Kodak, which Mike Spector and Dana Mattioli describe as the Google or Apple of its day, actually claims to have invented the technology that has primarily led to its downfall –- the digital camera -– but it never figured out how to make a business out of it.

Antonio Perez, Kodak’s chairman and CEO, has been trying to raise cash by selling more than 1,100 digital imaging patents, as well as some other business units, to focus on printers, as has been widely reported. The former Hewlett-Packard executive joined Kodak in 2003 as president and COO and has been at the helm since 2005, according to a Forbes bio.
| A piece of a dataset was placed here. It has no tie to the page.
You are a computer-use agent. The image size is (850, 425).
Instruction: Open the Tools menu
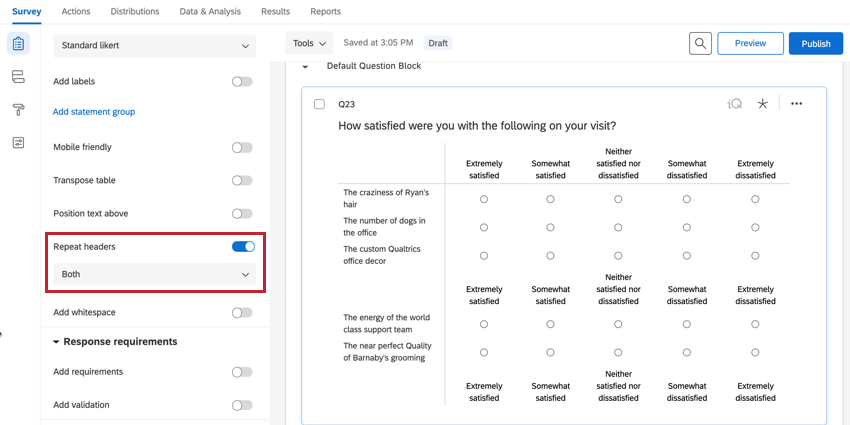click(309, 44)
In its heyday, Kodak had such a monopoly on film that founder Eastman initiated "wage dividend days" on which all workers were paid bonuses based on results. In classic spread-the-wealth fashion, the employees “would use the checks to buy cars and celebrate at fancy restaurants,” Spector and Mattioli write.

Kodak’s response to the story was a typical “as a matter of longstanding policy, we don’t comment on market rumors or speculation.” And while the WSJ’s reporting, as well as follow-ups in other media, makes it clear that preparations for a Chapter 11 are underway and a filing takes place this month or in early February, the picture is still developing.

“Signs of the company’s gathering problems have become more apparent in recent days with the departure of three directors and a warning from the New York Stock Exchange that it risked being delisted if its shares remain below $1, write Richard Waters and Tom Braithwaite in the Financial Times. “Two representatives of buy-out firm Kohlberg Kravis Roberts, which put $300 million into Kodak in 2009, quit the board late last month, along with Laura Tyson, a chairwoman of the U.S. Council of Economic Advisers during the Bill Clinton presidency.”

But Beth Jenks, who reminds us that Bloomberg News reported in September that Kodak was considering a bankruptcy filing among other options, writes that Tyson says her upcoming schedule makes it “virtually impossible” to serve, and she resigned to help the company reach an “optimal board size.” And Tyson makes clear that her departure is “not a statement about the firm’s strategy or the firm’s leadership.”

The news of Kodak’s most recent woes reverberated across the world, from the BBC to the Times of India, reflecting the global impact the company once enjoyed. It also “spooked” shareholders, as a CBS News hed on the AP story put it, sending shares plummeting by 28% to close at 47 cents. Kodak will release its fourth-quarter 2011 financial results early on Thursday, Jan. 26, followed by a conference call (480-629-9818, conference ID 4501633#) with Perez and CFO Antoinette P. McCorvey at 11 a.m. EST.

"Everybody has a sinking feeling," Buckman, Buckman & Reid broker Ulysses Yannas tells AP. "It's possible they can file for bankruptcy protection. Yet I don't think it's probable -- principally because the need for cash is not imminent."

The Washington Post has an illuminating slide show on “other companies that have trod the path from a Dow Jones Industrial Average listing to mere memory” such as Mack Trucks, which was dropped by the NYSE in 1930, and The Victor Talking Machine Co., (1928). Of more recent memory: Borden Milk.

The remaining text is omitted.